また、直近の2026年3月期決算では、売上高が前年比20.1%増、最終利益は前年比38.9%増の92億円と過去最高益を更新しているようです。
格付けは「A」。倒産して元本割れするリスクは極めて低いが…
JCR(日本格付研究所)が「A」、R&I(格付投資情報センター)が「A-」という格付けは、この企業の債務履行能力が十分に高いことを示しています。NECグループとしての後ろ盾への期待や、事業の多角化による収益の安定性も、その評価を裏付けています。
つまり、4年後にこの会社が倒産して元本割れが生じるリスクは、極めて低いと考えられます。信用リスクの観点だけで見れば、決して悪い投資先ではありません。
では、なぜ私は購入を見送るのか。次からがいよいよ本題です。
FIREおやじが「冷酷に見送る」と決断した理由
会社が安全だとしても、そこに資金を投じるべきかどうかは別の話です。
私が見送りを決めた最大の理由は、単に「市場平均」と比べた結果、この社債は個人投資家に不利な条件になっていると判断したからです。
理由①:「市場平均利回り」と比較すると不利
債券の世界には、発行体の信用度(格付け)と満期までの期間に応じた「市場の平均的な利回り」が存在します。
※参考:日本証券業協会:公社債店頭売買参考統計値/格付マトリクス表
直近の数字で比較してみましょう。
- JCR基準金利(A格・4年・複利換算):2.577%
- R&I基準金利(A格・4年・複利換算):2.441%
- NECキャピタルソリューション債(表面利率・単利):2.360%
比較すると一目瞭然ですが、市場平均と比べて、だいたい0.2%も低い利回りでの募集となっています。
個人向け社債の場合、広く会社のことを知ってもらうことを目的に、ボーナス金利が上乗せされるケースもありますが、今回の社債は、私たち投資家側からすれば、「負担するリスクに対してリターンが少ない」という結果のようです。
理由②:「単利」と「複利」の計算に隠された追加の真実
今回の債券の利率として提示されている「2.36%」はあくまで単利の数字です。一方、各格付け機関の基準金利は複利換算された数字です。同じ物差しで比較するために、単利2.360%を複利に換算すると、約2.310%になります。
JCRの市場平均(2.577%)と、複利換算したNECキャピタルソリューション債(2.310%)を比較すると、なんと「年0.267%」もNECキャピタルソリューション側が低く、不利な条件であることが分かります。
これを4年間で積み上げると、100万円投資するごとに市場平均より約1万円以上も利息が低い計算になります。
さいごに:「守りのアセット」だからこそ防衛策を
誤解のないようお伝えしておくと、今回の「見送り」判断は、NECキャピタルソリューションという会社そのものを否定するものではありません。他に条件の合う債券が見当たらない場合は、この社債への投資も十分あり得る選択肢です。

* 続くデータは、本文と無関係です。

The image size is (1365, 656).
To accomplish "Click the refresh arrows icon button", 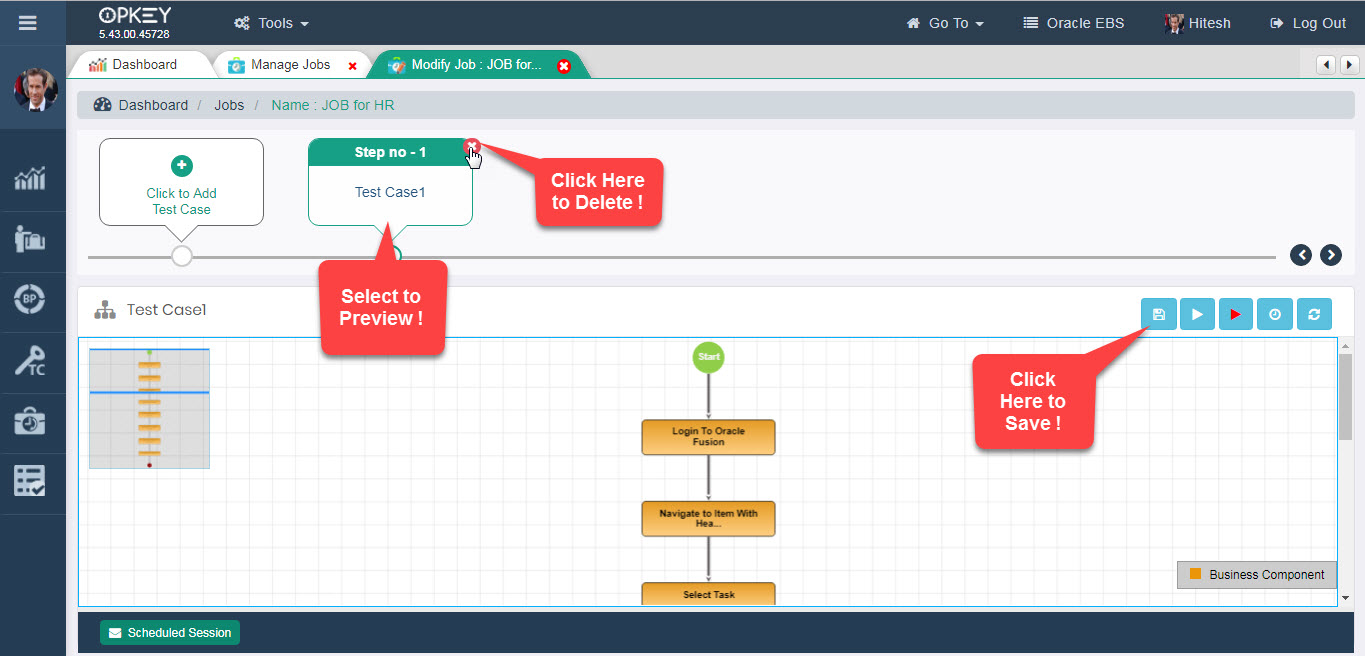I will [1314, 314].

ただ、私個人としては、市場平均より不利な条件が明らかな投資先に、わざわざ焦って手を出す必要はないと判断しました。
「守りのバケツ」に入れる資産だからこそ、リスクに見合ったリターンが欲しい。そんな思いが、今回の結論につながっています。
※本記事は特定の金融商品の購入を推奨するものではありません。投資判断はご自身の責任においてお願いいたします。